With the growing criticism against the Yasukuni visits here, Mr. Abe has recently softened his stance. Asked directly whether he would continue the visits as prime minister, he has refused to answer. In the past, he has said that he would want any future prime minister to continue the visits.
In general, Mr. Abe is regarded as ideologically more conservative than Mr. Koizumi. For instance, Mr. Koizumi has stated that he accepts the validity of the postwar Tokyo Trials, which found Japanese guilty of war crimes, including the 14 Class A war criminals enshrined in Yasukuni. In a recent parliamentary debate, Mr. Abe indicated strongly that he did not believe the trials were valid.
Also, in Parliament and in television interviews, asked directly whether Japan had led a war of aggression or liberation in Asia, Mr. Abe has said that he would leave the judgment to future generations or historians.
"On the issue of how to define the last great war, I think it's not the government's job," Mr. Abe said in a parliamentary exchange in February.
Though Mr. Fukuda is thought to have the support of moderates and businesspeople, Mr. Abe is believed to be more popular among the actual voters in the September election: party members.
Hiroshi Imazu, a lawmaker who has yet to decide whom to support, said he endorses Mr. Koizumi's tough stance toward China. The leader of a group of lawmakers that supports visits to Yasukuni, Mr. Imazu said that Japan had become diplomatically isolated.
"But I don't think the fault is Koizumi's, but China and South Korea's attitude," he said.
Mr. Abe is considered by party members and the public to be more of a charismatic, Koizumi-style politician capable of appealing directly to voters and carrying the party to victory in general elections. Perhaps because of his age, Mr. Fukuda is regarded as belonging to an older generation of politicians more comfortable making deals in smoke-filled rooms.

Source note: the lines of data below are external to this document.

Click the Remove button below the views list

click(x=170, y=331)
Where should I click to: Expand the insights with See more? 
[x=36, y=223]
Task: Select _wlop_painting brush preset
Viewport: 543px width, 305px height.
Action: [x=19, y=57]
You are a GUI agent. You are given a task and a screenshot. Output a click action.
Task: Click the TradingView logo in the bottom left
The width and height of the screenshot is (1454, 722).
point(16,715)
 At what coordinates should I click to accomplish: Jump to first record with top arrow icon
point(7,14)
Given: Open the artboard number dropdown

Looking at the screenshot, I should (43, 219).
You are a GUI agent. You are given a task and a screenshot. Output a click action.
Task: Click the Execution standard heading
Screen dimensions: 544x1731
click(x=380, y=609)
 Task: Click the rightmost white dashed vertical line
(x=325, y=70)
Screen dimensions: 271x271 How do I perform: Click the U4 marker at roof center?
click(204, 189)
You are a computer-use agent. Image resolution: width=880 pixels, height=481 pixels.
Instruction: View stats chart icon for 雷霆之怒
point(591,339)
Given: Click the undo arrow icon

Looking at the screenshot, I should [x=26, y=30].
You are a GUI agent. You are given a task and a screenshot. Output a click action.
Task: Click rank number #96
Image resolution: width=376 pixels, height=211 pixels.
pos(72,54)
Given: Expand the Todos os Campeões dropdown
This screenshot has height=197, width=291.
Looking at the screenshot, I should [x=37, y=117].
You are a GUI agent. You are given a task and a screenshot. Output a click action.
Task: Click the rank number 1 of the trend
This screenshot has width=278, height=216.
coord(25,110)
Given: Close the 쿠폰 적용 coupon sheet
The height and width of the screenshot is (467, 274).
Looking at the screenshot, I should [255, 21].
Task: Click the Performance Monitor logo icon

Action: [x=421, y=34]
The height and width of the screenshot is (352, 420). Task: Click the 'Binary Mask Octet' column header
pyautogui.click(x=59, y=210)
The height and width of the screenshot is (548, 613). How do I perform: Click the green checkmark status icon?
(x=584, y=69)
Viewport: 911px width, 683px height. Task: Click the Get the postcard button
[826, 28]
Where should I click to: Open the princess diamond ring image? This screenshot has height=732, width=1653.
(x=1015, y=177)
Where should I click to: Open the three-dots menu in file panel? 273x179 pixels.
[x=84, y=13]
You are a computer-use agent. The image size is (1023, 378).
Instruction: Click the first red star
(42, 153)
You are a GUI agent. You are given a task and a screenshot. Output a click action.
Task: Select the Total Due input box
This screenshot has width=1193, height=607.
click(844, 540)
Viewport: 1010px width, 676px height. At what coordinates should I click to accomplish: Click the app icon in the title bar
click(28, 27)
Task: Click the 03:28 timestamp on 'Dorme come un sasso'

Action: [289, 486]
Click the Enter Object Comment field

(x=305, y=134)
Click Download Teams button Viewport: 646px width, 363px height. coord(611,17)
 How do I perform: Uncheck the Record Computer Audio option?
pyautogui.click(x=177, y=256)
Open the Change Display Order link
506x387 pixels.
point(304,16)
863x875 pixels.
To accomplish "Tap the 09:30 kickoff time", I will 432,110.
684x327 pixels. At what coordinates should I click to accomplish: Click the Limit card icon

"Abe has made himself clear on various issues to the people, while Fukuda seems like an old-style politician," said Jozo Takeda, a legislator in Hyogo Prefecture.
Mr. Abe is also said to enjoy more support in the regional party branches, where members are concerned less with foreign diplomacy than pocketbook issues, especially the widening inequality gap between urban and rural areas.
"We'll make a decision and vote on this issue," said Fumito Murakami, secretary general of Akita Prefecture's party branch. "We don't care about foreign policy."